Malignant gastroduodenal obstruction often coincides with biliary obstruction, both of which cause severe symptoms: vomiting, nausea, anorexia, and weight loss in cases of gastroduodenal obstruction and jaundice, pruritus, and cholangitis in biliary obstruction (7). Because most of these cases are not candidates for curative surgery, metallic stent insertion provides a safe, effective and feasible alternative palliation (1, 3). However, acute biliary obstruction secondary to placement of a gastroduodenal stent has been reported to occur infrequently, though its rate of incidence is not defined (1, 5, 8). The suggested mechanism is that the gastroduodenal stent covers the papilla. Therefore, biliary obstruction after placement of a gastroduodenal stent has been found to occur when a covered stent is placed over the papilla (1, 2, 9). Previous studies (2, 8) recommended that an uncovered stent should be used or biliary decompression should be mandatory prior to placement of the covered stent in the second portion of the duodenum. However, the authors think that further studies are needed to evaluate the exact causes of acute biliary obstruction after gastroduodenal stent placement and to extablish a standard treatment protocol.

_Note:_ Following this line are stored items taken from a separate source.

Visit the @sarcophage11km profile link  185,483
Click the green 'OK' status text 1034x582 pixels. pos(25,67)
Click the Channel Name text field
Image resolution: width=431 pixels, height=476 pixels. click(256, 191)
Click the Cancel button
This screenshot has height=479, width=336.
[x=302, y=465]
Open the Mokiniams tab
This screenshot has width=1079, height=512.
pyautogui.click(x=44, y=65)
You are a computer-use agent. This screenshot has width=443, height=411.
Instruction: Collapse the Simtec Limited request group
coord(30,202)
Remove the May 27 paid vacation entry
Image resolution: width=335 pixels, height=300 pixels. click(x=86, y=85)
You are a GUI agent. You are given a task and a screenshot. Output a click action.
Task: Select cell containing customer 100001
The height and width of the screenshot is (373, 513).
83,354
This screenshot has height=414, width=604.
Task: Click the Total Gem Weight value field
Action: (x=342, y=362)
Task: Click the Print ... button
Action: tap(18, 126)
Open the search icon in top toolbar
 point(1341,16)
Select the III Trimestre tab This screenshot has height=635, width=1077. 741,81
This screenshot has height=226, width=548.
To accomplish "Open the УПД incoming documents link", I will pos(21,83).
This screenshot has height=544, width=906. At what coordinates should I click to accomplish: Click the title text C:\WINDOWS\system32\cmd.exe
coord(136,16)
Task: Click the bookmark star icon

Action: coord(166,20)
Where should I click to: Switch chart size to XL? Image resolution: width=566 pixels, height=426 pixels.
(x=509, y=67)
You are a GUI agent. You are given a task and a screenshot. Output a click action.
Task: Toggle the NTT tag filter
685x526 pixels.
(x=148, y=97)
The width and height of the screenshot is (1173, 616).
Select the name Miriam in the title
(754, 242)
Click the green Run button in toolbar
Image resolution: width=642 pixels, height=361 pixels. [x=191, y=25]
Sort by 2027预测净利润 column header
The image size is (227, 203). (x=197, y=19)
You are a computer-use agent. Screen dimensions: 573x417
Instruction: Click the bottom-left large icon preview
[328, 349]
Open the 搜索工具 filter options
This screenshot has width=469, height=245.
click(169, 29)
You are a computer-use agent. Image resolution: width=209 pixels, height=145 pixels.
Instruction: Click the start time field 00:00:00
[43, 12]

Profili et al. (10) reported delayed biliary obstruction in a benign stricture patient 3 months after placement of an uncovered duodenal stent caused by stent-induced chronic inflammation of the duodenal wall. However, the acute secondary biliary obstructions in our cases occurred, within 6 days of uncovered stent placement. Therefore, we feel biliary obstruction resulted from compression of the bile duct by an expanded gastroduodenal stent and displaced malignant tumor or enlarged LNs. Furthermore, in our first case, the biliary obstruction occurred at the level of the mid-common bile duct. This type of secondary biliary obstruction appears to be unusual. In our cases, percutaneous biliary stent placement was successful, and total bilirubin was normal during the follow-up period, even though the biliary stent had a smaller diameter and lower radial force than the gastroduodenal stent.
In conclusion, we report two cases of acute biliary obstruction after placement of uncovered stents in the pylorus and duodenum. In these cases, percutaneous biliary drainage followed by biliary stent placement resolved the obstruction.

Figures and Tables

Fig. 1
A 50-year-old male with pyloric cancer.
A. Obstructive jaundice developed 5 days after placement of a pyloric stent. Tubogram after percutaneous biliary drainage shows no passage of contrast media at the common bile duct level.
B. The follow-up tubogram 3 days after placement of the biliary stent shows good passage of contrast media into the duodenum.
jksr-71-128-g001
Fig. 2
A 76-year-old female with a duodenal carcinoma in the second and third portion of the duodenum.
A. Obstructive jaundice developed 6 days after placement of a duodenal stent. Tubogram after percutaneous biliary drainage shows complete occlusion of the biliary system at the Ampulla of Vater level.
B. Follow-up tubogram 3 days after placement of the biliary stent shows good contrast media passage into the duodenum and jejunum through the biliary and duodenal stents.